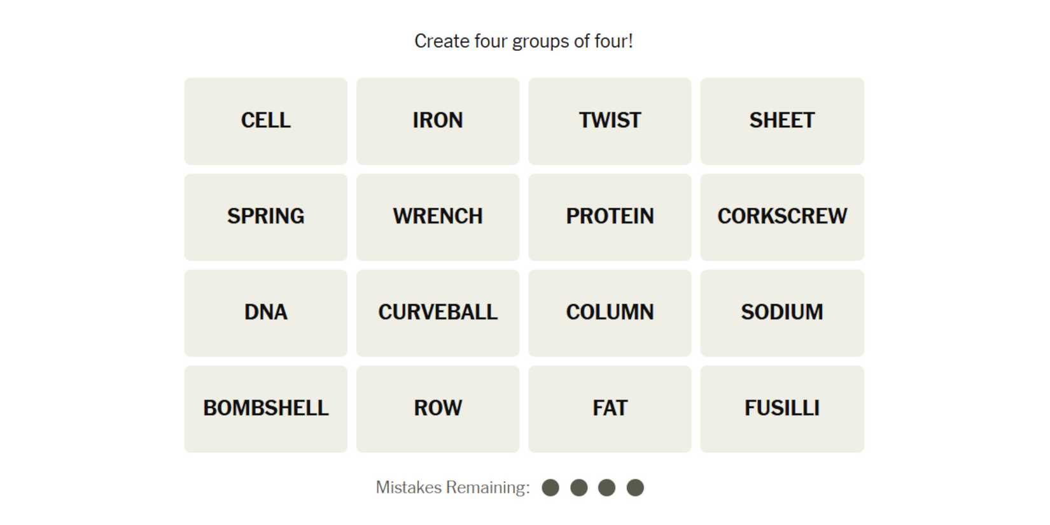Select the WRENCH tile

(x=438, y=217)
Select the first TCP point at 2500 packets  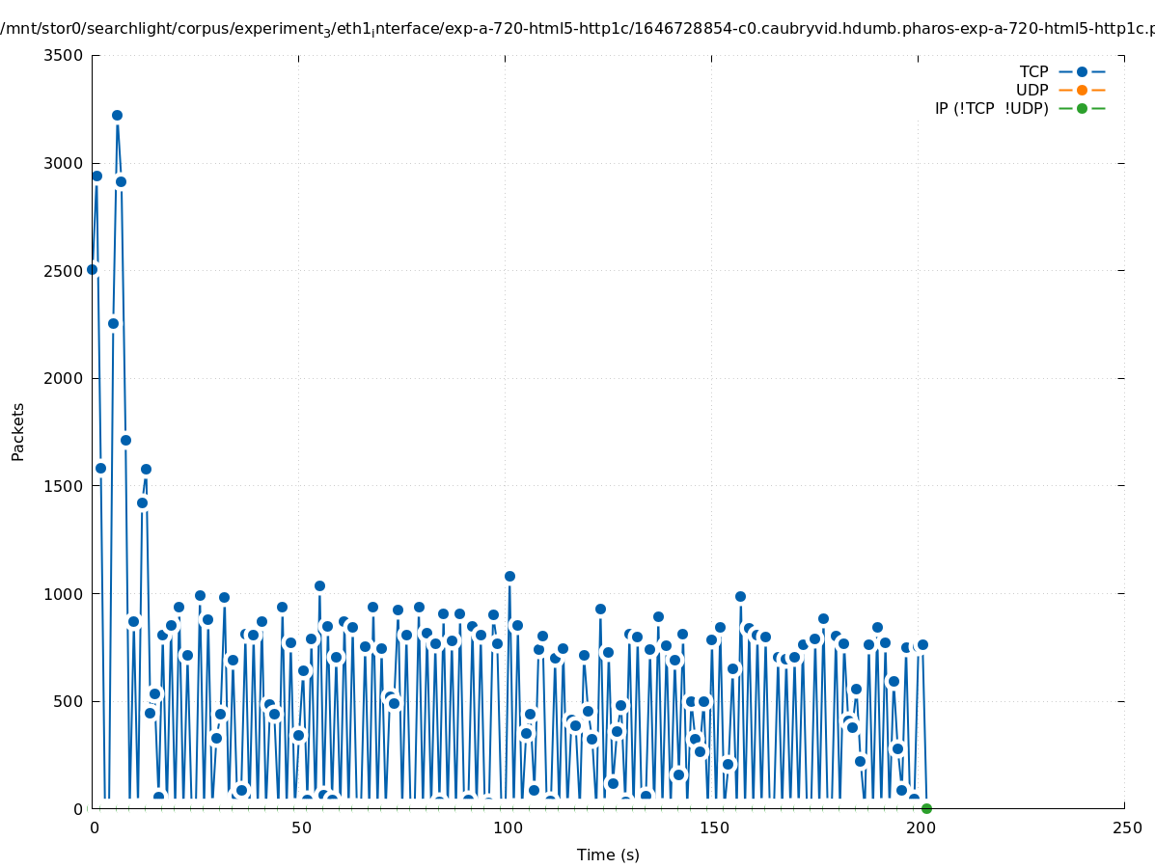(93, 269)
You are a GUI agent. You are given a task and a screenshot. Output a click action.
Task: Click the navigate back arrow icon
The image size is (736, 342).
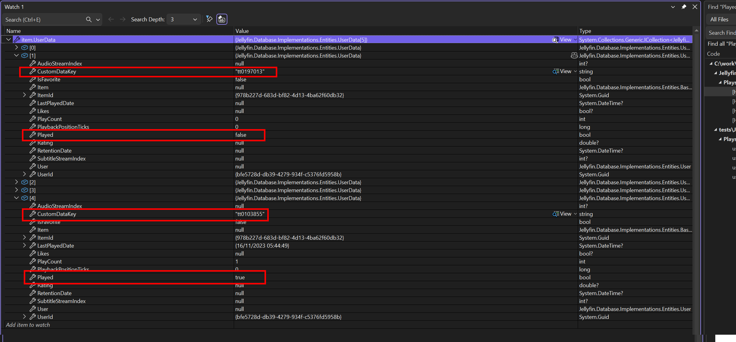pyautogui.click(x=111, y=19)
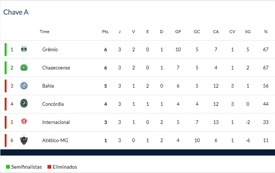Click the SG column header
The image size is (275, 173).
(x=248, y=32)
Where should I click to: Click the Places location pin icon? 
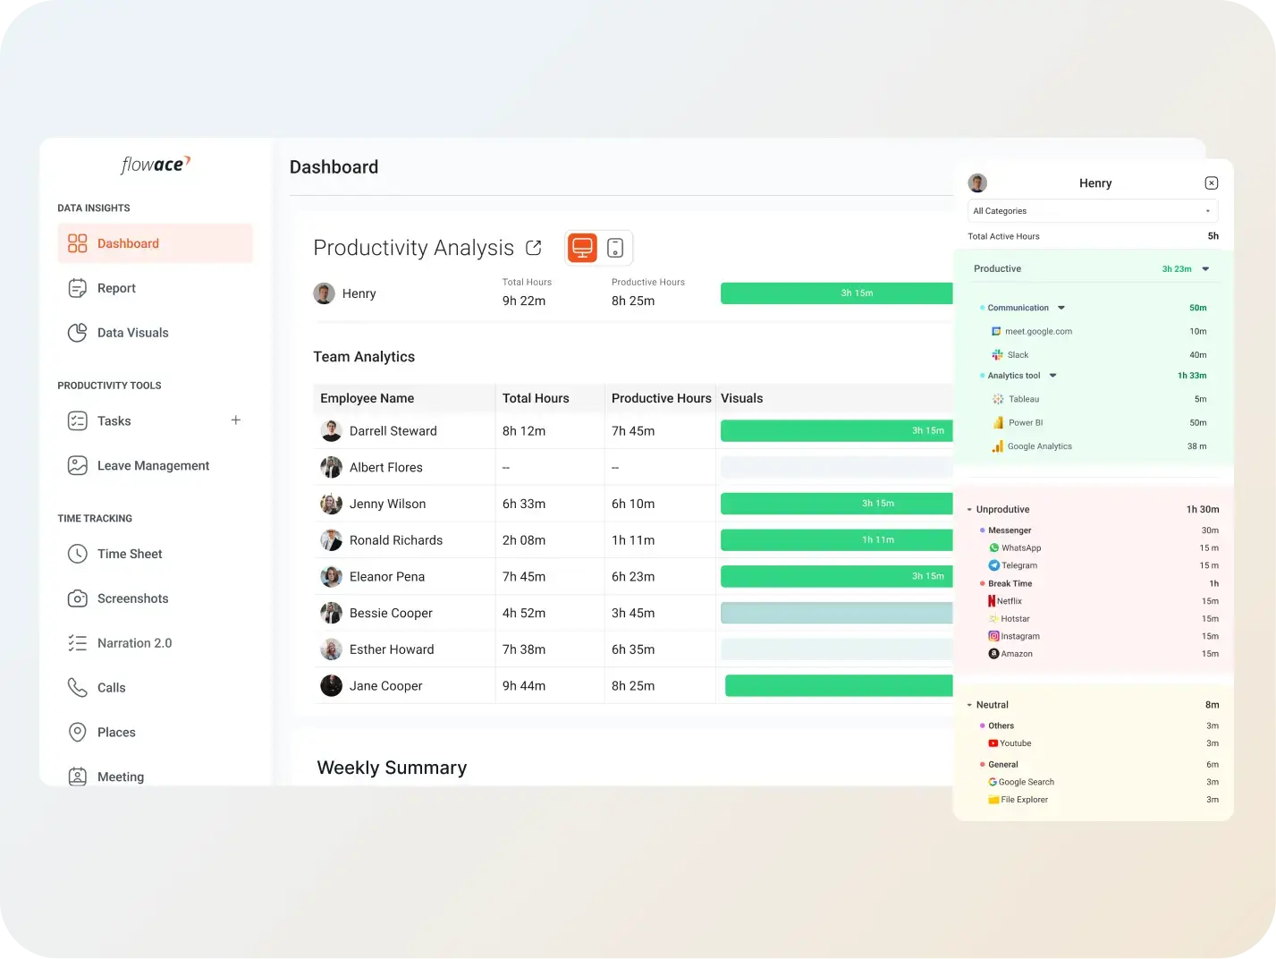coord(78,732)
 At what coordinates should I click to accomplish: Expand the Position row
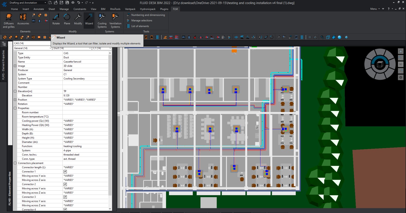[x=15, y=100]
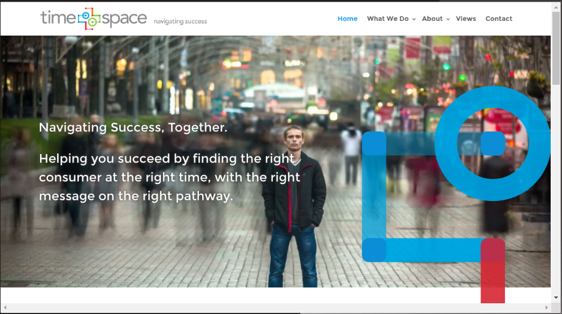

(DIRECTIVE) Copy the material word for word, starting at the line that has "Where should I" and going to the end of the material. Leave out the pictures.

(COMPLETE ANSWER)
Where should I click to: Click the Places location pin icon? 
coord(78,732)
 At what coordinates should I click to accomplish: Expand the Position row
[x=15, y=100]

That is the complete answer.